Museoscript is a bash script wrapping several programs, aiming to process High-Throughput Sequencing data from historical specimens, particularly to assign them to species and integrate them in phylogenetic analyses in the context of taxonomics and systematics studies. As summarized in the figure below, the pipeline performs the following steps: 1) the raw reads from the historic sample(s) are trimmed and quality checked; 2) the clean reads are aligned to a set of reference sequences using a user-defined similarity threshold and the matching reads are extracted; 3) the number of reads matching each reference sequence is counted; 4) the reads can also be used to construct consensus sequences for e.g. phylogenetic inference (not yet implemented in the script). If several samples are provided, they will be analyzed sequentially. See the "Output" section for more details on the script's output. Note that in the present form the script handles only Single-end data, but it can probably be easily modified to handle Paired-end data as well if needed.


(Frog pictures courtesy of Mark D. Scherz)

If you use this script, please cite: Rancilhac, L., Bruy, T., Scherz, M. D., Pereira, E. A., Preick, M., Straube, N., Lyra, M. L., Ohler, A., Streicher, J. W., Andreone, F., Crottini, A., Hutter, C. R., Randrianantoandro,J. C., Rokotoarison, A., Glaw, F., Hofreiter, M. & Vences, M. (2020). Target-enriched DNA sequencing from historical type material enables a partial revision of the Madagascar giant stream frogs (genus Mantidactylus). Journal of Natural History, 1-32.

------------------------------------------------------------

# TASK LIST:
a - According to the Museoscript description, what kind of sequencing data can the script currently handle?
b - Duplicate the part of the Museoscript description that begins at the words "If you use this" and stops after "Natural History, 1-32.".
c - Go on with the Museoscript description, picking up after its last sentence.

# COLLECTED MATERIAL:
------------------------------------------------------------

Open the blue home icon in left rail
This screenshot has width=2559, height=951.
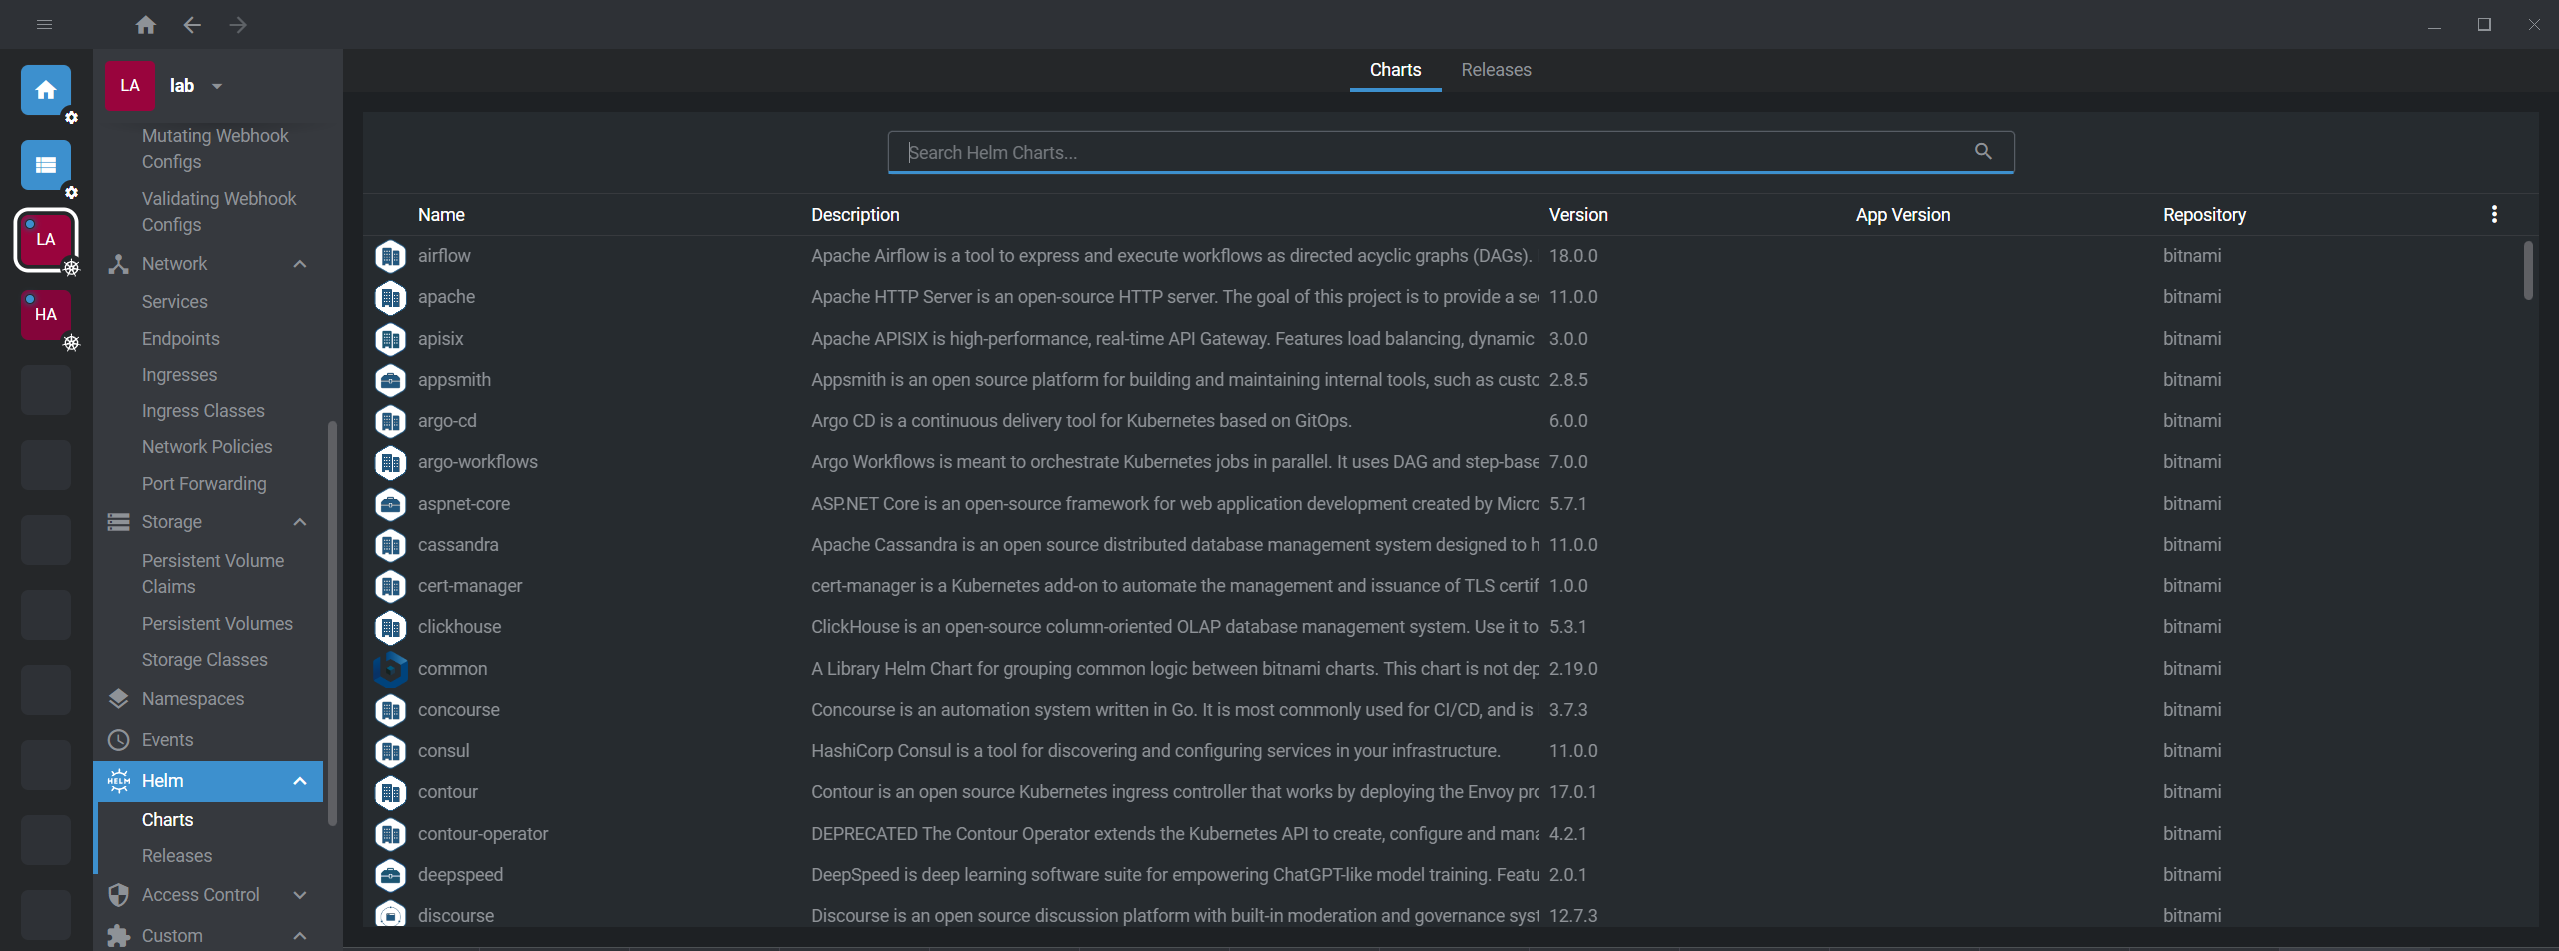[x=46, y=91]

------------------------------------------------------------

# ACTIVITY ANSWERS:
a - Only single-end data.

b -
If you use this script, please cite: Rancilhac, L., Bruy, T., Scherz, M. D., Pereira, E. A., Preick, M., Straube, N., Lyra, M. L., Ohler, A., Streicher, J. W., Andreone, F., Crottini, A., Hutter, C. R., Randrianantoandro,J. C., Rokotoarison, A., Glaw, F., Hofreiter, M. & Vences, M. (2020). Target-enriched DNA sequencing from historical type material enables a partial revision of the Madagascar giant stream frogs (genus Mantidactylus). Journal of Natural History, 1-32.

c -
Museoscript uses three external softwares that must be installed in order to use it:

GNU parralel ( must also be installed.

No other installation is required to run the script, but it must be modified to set the correct path to the trimmomatic executable. This can be done easily by opening the script in a text editor and editing the line 122 to provide the correct path (make sure to change both the path to the executable and to the adapters):

echo "java -jar path/to/trimmomatic/trimmomatic-0.XX.jar SE -phred33 $i trimmed_reads/$name-trimmed.fastq.gz ILLUMINACLIP:/path/to/trimmomatic/adapters/TruSeq3-SE.fa:2:30:10 LEADING:10 TRAILING:10 SLIDINGWINDOW:2:25 MINLEN:36 &> trimmed_reads/trimmomatic-$name.log" >> run_trimmomatic

This line can be modified to change other settings of Trimmomatic as well.



-h | --help : print a help message and exit

-r | --ref : path to a directory containing the reference sequences. Each sequence must be in a separate fasta file with names such as "ref_sequence.fasta"

-d | --raw : path to a directory containing the raw illumina reads. Each file must be in .fastq.gz format with names such as "sample.fastq.gz"

-w | --work : path to working directory : path to an existing directory where the outputs will be stored

-P | --phred : phred score below which bases should be masked with a N in the raw reads (used by seqtk)

-t | --threshold : minimum similarity threshold to consider that a read matches the reference sequence (used by vsearch)

-T | --threads : number of threads to use, default = 1 (it is recommanded to use several threads, as it will significantly speed up the process)

-C | --clean : -C | --clean : Y/N, whether to trim adapters and quality check reads before aligning to the reference. Default = Y (This is useful to align the reads several times - e.g. with different thresholds - without having to run the cleaning steps each time)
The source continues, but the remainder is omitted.